5.Subgroup analysis:
Subgroup analyses were performed for stroke types, genders, whether patients had MDD, schizophrenia, and dementia. We divided the patients into three age groups for analysis, including (1) young adults (18~44 years old), (2) adults (45~64 years old), and (3) elderly (≥ 65 years old). We also divided the risk period into five exposure windows in the analysis, including (1) 1~7 days, (2) 8~14 days, (3) 15~28 days, (4) 29~90 days, and (5) 91~180 days.
Study 2 – PSM Cohort design
1.Design and settings:
The study also used Taiwan NHID and enrolled antidepressant new users (≥18 years) from 1 July 2010 to 30 June 2015. The date of first prescription was defined as the index date.

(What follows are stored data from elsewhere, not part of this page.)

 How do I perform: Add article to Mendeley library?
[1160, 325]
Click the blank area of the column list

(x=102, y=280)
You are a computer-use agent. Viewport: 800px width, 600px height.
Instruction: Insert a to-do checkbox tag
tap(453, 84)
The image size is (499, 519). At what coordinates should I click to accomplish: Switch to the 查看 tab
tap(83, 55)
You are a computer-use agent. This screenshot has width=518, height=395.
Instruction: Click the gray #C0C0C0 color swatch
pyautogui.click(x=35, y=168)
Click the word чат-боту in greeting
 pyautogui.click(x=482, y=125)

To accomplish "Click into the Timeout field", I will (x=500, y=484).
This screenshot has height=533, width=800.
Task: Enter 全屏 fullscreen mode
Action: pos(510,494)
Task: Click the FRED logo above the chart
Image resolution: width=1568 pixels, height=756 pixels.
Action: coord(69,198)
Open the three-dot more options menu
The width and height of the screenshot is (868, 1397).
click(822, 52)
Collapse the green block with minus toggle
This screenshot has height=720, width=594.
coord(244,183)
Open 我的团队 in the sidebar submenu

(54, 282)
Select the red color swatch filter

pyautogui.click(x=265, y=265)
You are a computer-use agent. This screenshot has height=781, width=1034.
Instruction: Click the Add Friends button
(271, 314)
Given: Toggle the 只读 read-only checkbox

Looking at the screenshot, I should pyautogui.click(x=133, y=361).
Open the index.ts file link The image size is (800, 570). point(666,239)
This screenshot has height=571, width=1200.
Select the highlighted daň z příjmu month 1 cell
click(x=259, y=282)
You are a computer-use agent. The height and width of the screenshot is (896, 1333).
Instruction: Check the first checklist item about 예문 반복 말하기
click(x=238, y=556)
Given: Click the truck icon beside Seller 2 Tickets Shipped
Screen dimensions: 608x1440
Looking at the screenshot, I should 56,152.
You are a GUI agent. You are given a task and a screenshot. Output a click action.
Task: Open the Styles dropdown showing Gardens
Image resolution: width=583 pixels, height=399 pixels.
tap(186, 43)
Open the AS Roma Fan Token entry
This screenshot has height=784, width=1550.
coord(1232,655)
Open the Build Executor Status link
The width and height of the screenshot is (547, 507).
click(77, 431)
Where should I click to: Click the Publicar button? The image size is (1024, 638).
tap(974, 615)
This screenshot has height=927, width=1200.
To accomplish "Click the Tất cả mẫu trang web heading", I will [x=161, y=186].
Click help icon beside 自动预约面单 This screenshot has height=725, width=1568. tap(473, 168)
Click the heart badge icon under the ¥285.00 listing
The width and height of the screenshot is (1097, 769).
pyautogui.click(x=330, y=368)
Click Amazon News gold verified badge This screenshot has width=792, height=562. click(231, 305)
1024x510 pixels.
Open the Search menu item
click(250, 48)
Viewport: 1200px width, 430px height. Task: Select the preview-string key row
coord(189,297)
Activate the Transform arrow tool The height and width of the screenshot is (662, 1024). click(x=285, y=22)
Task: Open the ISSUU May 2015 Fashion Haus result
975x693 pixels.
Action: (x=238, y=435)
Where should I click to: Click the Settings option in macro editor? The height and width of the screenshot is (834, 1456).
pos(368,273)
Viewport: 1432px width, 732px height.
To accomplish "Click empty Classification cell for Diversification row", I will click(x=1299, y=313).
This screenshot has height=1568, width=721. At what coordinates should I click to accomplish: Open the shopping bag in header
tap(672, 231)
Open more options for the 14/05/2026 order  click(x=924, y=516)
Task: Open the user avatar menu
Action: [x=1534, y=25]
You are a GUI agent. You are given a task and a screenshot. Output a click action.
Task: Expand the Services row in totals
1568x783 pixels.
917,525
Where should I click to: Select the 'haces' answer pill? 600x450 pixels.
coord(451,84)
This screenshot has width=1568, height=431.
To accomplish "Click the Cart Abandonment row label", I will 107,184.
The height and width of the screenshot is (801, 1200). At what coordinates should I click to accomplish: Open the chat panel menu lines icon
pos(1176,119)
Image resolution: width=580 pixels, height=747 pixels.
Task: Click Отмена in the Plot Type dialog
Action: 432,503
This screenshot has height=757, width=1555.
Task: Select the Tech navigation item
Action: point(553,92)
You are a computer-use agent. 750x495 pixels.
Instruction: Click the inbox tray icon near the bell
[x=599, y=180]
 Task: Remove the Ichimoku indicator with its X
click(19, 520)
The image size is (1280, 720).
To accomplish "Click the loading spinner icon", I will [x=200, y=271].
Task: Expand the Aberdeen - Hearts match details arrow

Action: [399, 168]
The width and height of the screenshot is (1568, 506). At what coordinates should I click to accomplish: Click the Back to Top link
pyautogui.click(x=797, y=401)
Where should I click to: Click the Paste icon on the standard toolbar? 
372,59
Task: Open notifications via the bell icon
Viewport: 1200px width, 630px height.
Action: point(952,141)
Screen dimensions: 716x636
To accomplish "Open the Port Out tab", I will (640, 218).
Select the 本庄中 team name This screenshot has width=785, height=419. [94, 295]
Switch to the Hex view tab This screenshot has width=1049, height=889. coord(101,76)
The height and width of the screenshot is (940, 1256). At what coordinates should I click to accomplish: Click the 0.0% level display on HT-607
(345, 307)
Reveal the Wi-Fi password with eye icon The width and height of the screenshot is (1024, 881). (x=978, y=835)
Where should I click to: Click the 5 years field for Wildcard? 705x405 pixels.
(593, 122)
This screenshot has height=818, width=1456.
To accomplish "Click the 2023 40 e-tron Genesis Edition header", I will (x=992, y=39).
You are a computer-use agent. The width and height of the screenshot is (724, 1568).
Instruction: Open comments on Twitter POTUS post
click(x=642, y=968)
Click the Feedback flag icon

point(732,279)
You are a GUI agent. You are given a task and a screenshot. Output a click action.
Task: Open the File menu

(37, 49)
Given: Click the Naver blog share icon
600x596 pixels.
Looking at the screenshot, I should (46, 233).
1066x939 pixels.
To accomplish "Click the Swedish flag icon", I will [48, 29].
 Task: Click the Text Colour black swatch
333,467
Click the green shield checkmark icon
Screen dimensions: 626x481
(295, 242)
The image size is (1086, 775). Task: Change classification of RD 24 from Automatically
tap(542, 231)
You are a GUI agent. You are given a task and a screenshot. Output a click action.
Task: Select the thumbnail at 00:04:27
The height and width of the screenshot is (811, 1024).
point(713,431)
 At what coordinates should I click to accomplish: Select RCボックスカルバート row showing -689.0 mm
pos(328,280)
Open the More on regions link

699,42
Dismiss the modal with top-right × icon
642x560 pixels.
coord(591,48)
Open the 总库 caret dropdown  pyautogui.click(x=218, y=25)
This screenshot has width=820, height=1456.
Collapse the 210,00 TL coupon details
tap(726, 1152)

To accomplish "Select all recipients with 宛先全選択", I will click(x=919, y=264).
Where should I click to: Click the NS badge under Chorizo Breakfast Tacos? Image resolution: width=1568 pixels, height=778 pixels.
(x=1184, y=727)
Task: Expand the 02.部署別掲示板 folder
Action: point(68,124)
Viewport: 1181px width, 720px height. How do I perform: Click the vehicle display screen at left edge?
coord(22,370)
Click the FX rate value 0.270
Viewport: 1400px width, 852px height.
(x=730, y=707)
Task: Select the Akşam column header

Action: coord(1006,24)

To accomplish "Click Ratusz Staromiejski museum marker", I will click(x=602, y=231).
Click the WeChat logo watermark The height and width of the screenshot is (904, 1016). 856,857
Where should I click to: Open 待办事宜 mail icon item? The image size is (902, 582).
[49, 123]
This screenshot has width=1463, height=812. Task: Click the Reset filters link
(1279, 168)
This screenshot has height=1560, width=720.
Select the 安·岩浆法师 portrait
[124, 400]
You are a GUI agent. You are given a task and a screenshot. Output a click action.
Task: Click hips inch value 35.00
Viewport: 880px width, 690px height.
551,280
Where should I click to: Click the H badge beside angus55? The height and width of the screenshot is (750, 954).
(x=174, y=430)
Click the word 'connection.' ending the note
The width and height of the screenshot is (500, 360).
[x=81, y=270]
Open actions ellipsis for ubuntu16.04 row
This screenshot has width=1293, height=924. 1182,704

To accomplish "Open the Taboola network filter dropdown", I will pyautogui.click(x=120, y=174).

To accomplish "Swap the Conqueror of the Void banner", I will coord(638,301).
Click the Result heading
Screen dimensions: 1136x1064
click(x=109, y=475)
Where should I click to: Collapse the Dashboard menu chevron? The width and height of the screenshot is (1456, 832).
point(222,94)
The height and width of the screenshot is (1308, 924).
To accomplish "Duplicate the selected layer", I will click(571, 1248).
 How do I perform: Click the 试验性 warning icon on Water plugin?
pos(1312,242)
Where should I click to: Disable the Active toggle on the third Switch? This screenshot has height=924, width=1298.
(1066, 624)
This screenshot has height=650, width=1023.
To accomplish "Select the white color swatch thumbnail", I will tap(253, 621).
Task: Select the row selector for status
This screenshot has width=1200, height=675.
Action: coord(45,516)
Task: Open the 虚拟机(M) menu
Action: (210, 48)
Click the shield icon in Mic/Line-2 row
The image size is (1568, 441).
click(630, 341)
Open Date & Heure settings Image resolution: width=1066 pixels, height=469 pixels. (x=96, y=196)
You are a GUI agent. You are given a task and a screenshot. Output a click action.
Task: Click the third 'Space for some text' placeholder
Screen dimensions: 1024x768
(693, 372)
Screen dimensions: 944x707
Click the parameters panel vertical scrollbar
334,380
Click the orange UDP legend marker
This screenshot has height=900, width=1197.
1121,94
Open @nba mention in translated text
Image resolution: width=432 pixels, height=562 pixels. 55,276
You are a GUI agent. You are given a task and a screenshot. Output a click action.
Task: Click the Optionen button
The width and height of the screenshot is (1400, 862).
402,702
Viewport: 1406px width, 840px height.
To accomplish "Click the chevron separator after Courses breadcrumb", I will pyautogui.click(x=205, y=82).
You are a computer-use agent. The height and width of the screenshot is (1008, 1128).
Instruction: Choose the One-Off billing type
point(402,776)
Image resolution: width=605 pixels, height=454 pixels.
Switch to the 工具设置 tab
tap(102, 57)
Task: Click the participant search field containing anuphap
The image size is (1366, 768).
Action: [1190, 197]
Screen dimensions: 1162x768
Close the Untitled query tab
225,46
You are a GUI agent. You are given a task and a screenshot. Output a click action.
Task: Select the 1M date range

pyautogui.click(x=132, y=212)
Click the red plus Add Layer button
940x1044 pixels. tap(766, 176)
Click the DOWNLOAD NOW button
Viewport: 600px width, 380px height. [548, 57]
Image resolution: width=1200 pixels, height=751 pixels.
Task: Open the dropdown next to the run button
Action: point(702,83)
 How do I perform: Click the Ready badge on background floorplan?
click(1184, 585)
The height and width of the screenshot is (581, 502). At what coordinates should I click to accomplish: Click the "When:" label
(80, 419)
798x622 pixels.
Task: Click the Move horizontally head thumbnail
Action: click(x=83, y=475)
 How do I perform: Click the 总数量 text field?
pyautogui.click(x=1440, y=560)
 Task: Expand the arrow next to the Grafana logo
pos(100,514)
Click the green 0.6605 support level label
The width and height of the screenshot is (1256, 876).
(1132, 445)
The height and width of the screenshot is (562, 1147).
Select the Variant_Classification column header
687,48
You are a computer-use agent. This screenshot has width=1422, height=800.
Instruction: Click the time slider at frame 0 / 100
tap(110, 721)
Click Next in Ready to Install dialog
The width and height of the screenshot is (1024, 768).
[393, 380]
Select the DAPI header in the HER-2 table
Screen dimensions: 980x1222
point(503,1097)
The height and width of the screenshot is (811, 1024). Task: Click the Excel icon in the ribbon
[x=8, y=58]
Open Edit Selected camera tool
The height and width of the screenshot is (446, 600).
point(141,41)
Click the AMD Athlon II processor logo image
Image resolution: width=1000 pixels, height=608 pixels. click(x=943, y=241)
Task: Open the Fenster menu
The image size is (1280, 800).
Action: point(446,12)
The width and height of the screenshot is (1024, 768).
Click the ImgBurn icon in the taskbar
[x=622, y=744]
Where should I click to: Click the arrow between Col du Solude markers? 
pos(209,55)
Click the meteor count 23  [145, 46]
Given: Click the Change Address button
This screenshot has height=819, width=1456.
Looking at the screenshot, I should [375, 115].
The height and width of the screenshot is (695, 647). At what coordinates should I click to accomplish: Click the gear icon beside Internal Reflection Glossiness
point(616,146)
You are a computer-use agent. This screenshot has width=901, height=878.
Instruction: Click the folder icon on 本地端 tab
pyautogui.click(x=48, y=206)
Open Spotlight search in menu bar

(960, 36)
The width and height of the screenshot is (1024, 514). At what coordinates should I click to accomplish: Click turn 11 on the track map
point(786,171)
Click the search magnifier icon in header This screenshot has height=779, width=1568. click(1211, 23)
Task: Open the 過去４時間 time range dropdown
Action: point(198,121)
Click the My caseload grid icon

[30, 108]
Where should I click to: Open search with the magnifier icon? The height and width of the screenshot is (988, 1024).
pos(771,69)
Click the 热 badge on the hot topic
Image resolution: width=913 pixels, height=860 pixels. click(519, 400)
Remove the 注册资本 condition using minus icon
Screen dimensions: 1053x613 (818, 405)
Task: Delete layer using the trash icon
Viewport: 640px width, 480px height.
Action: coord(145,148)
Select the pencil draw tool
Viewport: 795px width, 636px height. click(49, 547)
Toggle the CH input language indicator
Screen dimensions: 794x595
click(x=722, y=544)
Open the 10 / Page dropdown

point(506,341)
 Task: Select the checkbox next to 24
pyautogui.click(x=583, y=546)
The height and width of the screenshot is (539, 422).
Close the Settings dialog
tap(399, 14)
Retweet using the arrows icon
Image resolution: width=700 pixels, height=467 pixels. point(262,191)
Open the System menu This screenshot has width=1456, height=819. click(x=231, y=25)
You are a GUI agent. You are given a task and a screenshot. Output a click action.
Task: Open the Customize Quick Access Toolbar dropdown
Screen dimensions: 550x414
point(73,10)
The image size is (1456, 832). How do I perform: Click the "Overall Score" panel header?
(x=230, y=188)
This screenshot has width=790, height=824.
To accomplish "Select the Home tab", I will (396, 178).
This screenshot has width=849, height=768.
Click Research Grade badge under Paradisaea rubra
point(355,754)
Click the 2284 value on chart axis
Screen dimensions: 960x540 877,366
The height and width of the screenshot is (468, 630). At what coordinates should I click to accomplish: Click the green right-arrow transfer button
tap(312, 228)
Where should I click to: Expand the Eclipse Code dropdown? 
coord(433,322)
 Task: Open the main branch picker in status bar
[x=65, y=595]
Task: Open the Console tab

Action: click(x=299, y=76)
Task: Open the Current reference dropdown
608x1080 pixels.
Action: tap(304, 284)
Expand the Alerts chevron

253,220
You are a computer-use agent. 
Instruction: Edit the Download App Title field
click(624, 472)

2.Definition of antidepressant and stroke:
Antidepressant new users and stroke were defined as in the SCCS study. Patients diagnosed with stroke within 36 months before the index date and those who diagnosed with head injuries (ICD-9-CM: 800-804, 850-854) within 30 days before the first stroke were excluded. The observation period was set as a 180-day time from the index date, and censored patients who changed to other antidepressants, discontinued exposure, died, and have the outcome of stroke during the observation period.
3.Statistical analysis:
Cox proportional hazards regression models were used to explore the association between antidepressant use and the stroke risk. All statistical tests were two-sided, conducted at the significance level of 0.05, and reported using 95% confidence intervals.
4.Subgroup analysis:
Subgroup and age groups analysis were as in the SCCS study. We also defined the five exposure windows as in the SCCS study for the binomial generalized estimating equation analysis.
RESULT:
In the SCCS study, a total of 53,510 antidepressant new users with stroke were identified. More than half (56.26%) of them were male, and the average age was 69 years old. We found that antidepressants exposure increased the stroke risk (IRRs, 1.18; 95% CI 1.13 to 1.23) within 180 days, and the highest within 7 days after initial antidepressants treatment (IRRs, 3.91; 95% CI, 2.60 to 5.88). In the PSM cohort study, 1,072,922 antidepressants users and 1,072,922-matched nonusers were included. Among antidepressant new users 37.25% were young adults, 38.53% were adults, and 24.23% were elderly. We found the stroke risk was 3.01 times higher (95% CI, 2.79 to 3.24) among antidepressants users than nonusers. Among young adults, the stroke risk was 3.68 times (95% CI, 2.56 to 5.29) higher in antidepressant new users than those nonusers, and 3.08 times (95% CI, 2.65 to 3.58) among adults, then 2.42 times (95% CI, 2.22 to 2.63) among the elderly. The risk of stroke was also highest within 7 days after initial antidepressants treatment (OR, 3.91; 95% CI, 2.60 to 5.88). In addition, we found the TCA was relatively high-risk in young adults (HR, 4.14; 95% CI, 2.39 to 7.15) for initial treatment, while SNRI treatment had highest stroke risk in adults (HR, 4.14; 95% CI, 2.24 to 7.67) and elderly (HR, 2.90; 95% CI, 1.89 to 4.47).
CONCLUSION:
The use of antidepressants in adults increased the risk of stroke, and the younger the age, the higher the risk. The stroke events were most likely to occur within one week after receiving the initial antidepressant treatment. TCA were associated with the highest risk of stroke in young adults, while receiving SNRI were found to be highest risk in adults and elderly. The results of the study were consistent through a SCCS study and a PSM cohort study, which would be robust to inform clinical decision in selecting antidepressants and safety monitoring.